# INSTRUCTIONS TO FOLLOW
From the entries below, retype only the lines from the one with "Where should I click to: Select" through the one with "Open Sound library", exactly as written.

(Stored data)
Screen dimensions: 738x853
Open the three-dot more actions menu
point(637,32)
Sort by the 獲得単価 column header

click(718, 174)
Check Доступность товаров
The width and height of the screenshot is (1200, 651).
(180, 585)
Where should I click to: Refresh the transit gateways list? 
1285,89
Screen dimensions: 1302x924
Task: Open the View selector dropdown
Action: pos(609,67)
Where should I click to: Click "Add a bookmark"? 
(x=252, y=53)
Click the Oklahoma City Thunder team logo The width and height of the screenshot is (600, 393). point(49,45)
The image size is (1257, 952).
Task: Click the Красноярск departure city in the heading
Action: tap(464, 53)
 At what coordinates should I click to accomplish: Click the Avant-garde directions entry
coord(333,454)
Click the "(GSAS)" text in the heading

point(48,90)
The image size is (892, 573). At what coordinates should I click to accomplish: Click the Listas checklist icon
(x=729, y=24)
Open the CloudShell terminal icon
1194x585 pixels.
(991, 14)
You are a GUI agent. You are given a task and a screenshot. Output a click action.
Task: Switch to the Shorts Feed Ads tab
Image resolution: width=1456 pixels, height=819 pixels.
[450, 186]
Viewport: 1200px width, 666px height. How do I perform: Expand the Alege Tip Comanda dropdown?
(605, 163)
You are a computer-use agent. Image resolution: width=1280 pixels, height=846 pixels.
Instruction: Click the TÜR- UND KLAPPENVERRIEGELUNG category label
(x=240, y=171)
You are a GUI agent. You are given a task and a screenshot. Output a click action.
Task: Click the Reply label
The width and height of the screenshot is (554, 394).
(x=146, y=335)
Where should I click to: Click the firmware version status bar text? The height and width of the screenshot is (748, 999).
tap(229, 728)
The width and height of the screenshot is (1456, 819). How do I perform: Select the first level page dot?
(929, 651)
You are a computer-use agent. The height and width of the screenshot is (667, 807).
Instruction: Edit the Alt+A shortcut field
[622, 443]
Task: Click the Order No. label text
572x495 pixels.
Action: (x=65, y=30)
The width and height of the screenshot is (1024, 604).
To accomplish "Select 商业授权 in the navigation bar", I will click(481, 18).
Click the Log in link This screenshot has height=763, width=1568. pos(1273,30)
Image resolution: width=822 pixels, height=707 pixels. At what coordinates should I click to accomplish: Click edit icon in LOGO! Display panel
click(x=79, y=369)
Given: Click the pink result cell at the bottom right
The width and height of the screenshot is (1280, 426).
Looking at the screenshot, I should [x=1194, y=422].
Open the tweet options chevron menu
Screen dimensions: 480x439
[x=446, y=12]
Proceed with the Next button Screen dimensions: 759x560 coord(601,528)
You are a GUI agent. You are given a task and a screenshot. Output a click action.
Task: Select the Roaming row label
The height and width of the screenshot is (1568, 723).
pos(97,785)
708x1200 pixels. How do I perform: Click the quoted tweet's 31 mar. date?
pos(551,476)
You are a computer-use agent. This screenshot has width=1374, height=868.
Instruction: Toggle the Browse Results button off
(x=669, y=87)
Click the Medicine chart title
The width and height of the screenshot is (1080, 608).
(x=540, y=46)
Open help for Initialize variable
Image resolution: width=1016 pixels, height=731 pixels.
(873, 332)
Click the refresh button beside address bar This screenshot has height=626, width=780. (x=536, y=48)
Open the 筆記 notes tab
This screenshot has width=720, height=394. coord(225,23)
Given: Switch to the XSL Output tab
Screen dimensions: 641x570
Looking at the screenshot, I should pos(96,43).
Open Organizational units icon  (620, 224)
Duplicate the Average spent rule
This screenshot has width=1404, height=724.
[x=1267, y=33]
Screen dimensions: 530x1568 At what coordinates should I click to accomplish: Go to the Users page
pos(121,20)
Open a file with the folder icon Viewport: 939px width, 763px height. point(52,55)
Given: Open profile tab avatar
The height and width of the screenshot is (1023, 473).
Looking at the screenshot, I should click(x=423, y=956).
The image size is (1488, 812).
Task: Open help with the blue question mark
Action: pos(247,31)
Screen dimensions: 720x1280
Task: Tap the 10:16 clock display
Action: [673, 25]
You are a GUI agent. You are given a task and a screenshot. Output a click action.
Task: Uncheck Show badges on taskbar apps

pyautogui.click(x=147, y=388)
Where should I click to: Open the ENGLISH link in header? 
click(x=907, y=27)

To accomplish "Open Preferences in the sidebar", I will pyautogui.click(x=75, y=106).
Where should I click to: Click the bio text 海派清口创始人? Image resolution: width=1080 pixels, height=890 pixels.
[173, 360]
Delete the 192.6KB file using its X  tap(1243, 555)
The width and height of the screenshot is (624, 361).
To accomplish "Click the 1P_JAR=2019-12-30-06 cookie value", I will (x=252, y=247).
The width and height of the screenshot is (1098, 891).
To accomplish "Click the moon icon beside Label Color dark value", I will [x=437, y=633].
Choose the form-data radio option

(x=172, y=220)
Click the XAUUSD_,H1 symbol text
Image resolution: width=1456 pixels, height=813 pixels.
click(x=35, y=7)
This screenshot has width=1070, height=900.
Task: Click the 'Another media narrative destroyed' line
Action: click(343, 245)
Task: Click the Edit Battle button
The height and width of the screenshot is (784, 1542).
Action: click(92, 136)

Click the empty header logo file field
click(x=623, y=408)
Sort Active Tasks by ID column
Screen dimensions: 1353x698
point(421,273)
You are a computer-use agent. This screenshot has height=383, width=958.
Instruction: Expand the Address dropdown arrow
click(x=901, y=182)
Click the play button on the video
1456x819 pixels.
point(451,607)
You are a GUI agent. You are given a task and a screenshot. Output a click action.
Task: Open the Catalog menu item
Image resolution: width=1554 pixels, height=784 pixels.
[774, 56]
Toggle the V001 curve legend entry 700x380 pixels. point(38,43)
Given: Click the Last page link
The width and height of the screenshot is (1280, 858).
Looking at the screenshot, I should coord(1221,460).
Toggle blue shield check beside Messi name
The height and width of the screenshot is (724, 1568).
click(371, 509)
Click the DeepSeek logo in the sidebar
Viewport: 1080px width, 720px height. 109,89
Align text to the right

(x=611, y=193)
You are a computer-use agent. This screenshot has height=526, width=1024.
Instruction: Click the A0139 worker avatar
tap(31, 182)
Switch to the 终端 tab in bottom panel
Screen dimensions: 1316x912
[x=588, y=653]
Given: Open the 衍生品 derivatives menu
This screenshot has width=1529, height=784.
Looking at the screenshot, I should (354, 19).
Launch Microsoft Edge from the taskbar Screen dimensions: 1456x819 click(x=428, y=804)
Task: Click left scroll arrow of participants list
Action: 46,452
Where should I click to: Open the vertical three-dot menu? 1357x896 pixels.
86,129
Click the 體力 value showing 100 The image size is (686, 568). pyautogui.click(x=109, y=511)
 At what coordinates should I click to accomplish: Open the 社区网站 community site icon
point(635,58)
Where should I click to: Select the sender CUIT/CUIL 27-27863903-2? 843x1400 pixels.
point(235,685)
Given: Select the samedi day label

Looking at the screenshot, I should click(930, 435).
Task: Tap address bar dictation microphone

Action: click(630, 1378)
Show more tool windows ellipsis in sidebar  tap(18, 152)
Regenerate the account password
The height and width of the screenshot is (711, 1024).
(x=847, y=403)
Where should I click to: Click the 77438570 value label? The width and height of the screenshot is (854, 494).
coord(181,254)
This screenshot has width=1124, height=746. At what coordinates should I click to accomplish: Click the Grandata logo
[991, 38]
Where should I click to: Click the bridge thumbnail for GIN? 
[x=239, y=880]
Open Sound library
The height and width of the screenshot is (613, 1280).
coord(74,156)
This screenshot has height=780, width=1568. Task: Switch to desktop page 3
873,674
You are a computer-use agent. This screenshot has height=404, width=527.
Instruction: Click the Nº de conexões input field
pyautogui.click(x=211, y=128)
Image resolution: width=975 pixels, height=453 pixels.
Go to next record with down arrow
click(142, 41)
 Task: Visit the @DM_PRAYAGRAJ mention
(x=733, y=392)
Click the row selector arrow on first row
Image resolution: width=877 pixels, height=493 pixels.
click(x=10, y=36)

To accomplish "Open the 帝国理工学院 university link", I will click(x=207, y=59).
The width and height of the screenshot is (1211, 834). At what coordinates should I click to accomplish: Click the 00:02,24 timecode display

# ANSWER FOR THE TASK
Where should I click to: Select the sender CUIT/CUIL 27-27863903-2? 843x1400 pixels.
point(235,685)
Given: Select the samedi day label

Looking at the screenshot, I should click(930, 435).
Task: Tap address bar dictation microphone

Action: click(630, 1378)
Show more tool windows ellipsis in sidebar  tap(18, 152)
Regenerate the account password
The height and width of the screenshot is (711, 1024).
(x=847, y=403)
Where should I click to: Click the 77438570 value label? The width and height of the screenshot is (854, 494).
coord(181,254)
This screenshot has width=1124, height=746. At what coordinates should I click to accomplish: Click the Grandata logo
[991, 38]
Where should I click to: Click the bridge thumbnail for GIN? 
[x=239, y=880]
Open Sound library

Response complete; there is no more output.